Monday, 28 March 2016

Dreadful Conditions in a Prisoner-of-War Camp

Wittenberg market square by Leon Petrosyan 

Tuesday 28th March 1916: Biggleswade’s Private Albert Freeman of the 1st Bedfords is languishing in a prisoner-of-war camp in Germany at a place called Wittenberg. A recent report has made it clear that this may be the worst camp in Germany. The report tells of 15,000 prisoners being herded together in a 10½ acres confine(1). There were English, French and Russian. The latter had the seeds of typhus in them, but the ‘Germhuns’ ordered that the prisoners be mixed together and a terrible epidemic was the result.
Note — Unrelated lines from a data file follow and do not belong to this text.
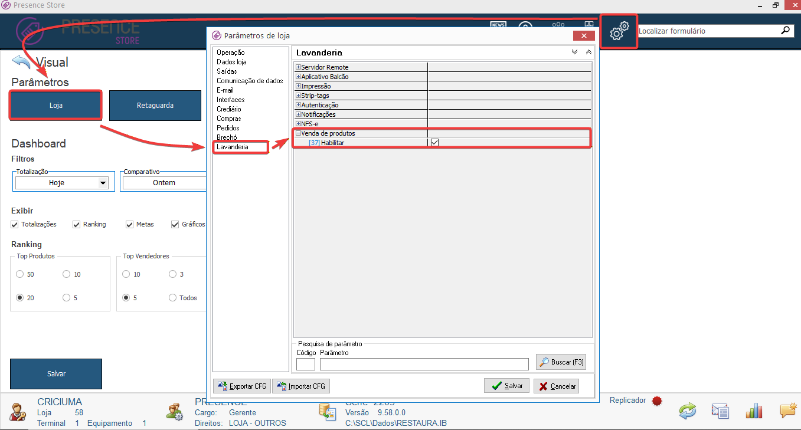
Task: Click the back arrow beside Visual
Action: click(x=21, y=62)
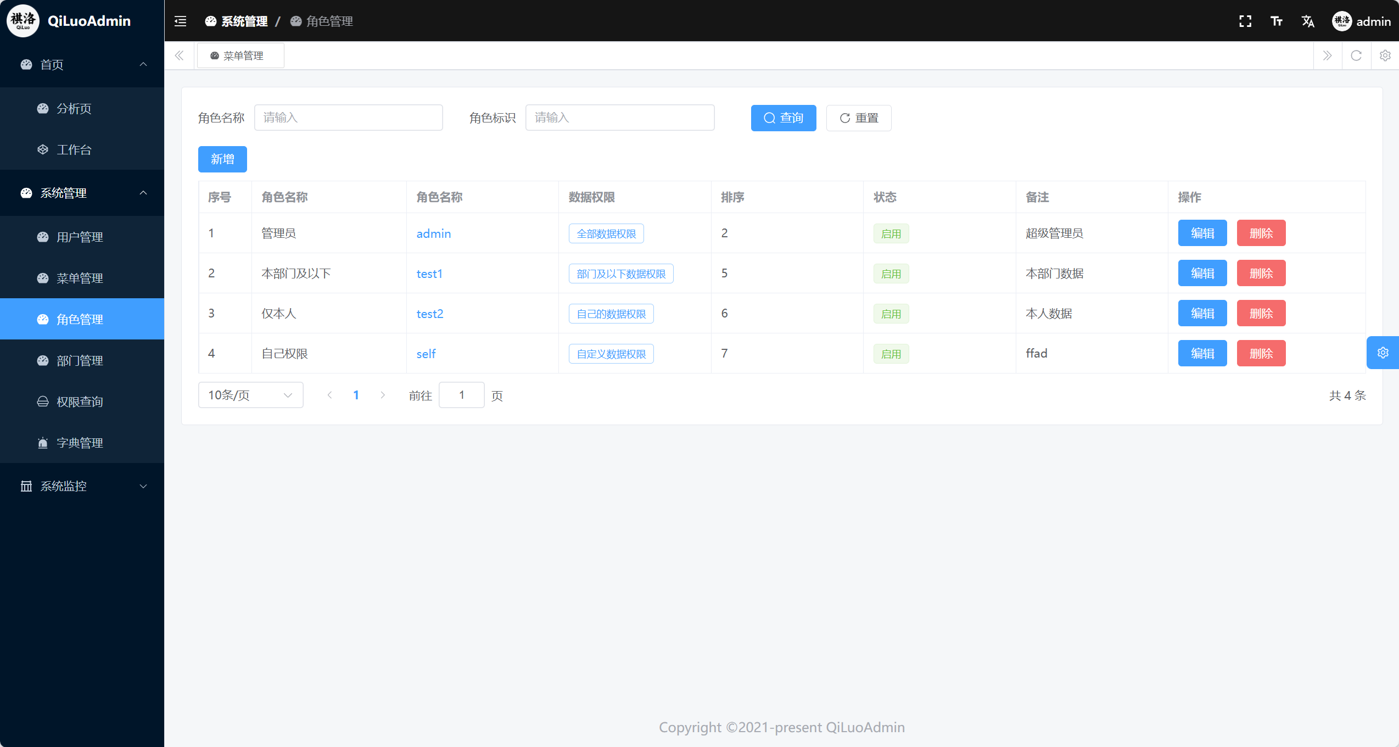
Task: Open the 10条/页 page size dropdown
Action: pos(250,395)
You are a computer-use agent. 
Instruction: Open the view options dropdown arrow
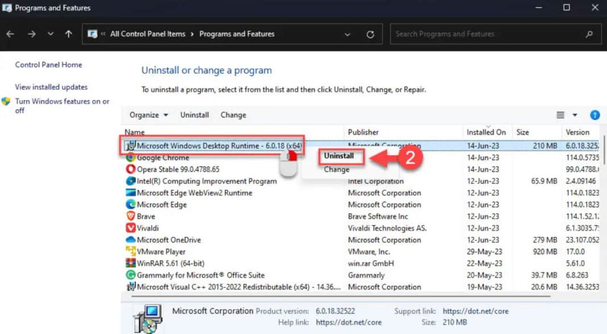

The report in The Times states that washing facilities were very basic, one cupful of soft soap being allocated to every 120 men. When the typhus epidemic broke out all the German medical staff fled the camp. A British doctor ordered to the camp by the Germans in February says that there were no mattresses, sick men being carried on tables the men ate from which could not be washed as there was no soap. Even healthier men lost limbs to gangrene due to lack of socks.

We understand that the German Chief Medical Officer in charge of the camp, Dr. Aschenbach, routinely spoke of “English swine” and that when the dead were carried out the cultured people of Wittenberg were allowed to jeer at the coffins.

Source: Biggleswade Chronicle 21st April 1916

(1) Roughly six football pitches giving a density of 2,500 men per pitch.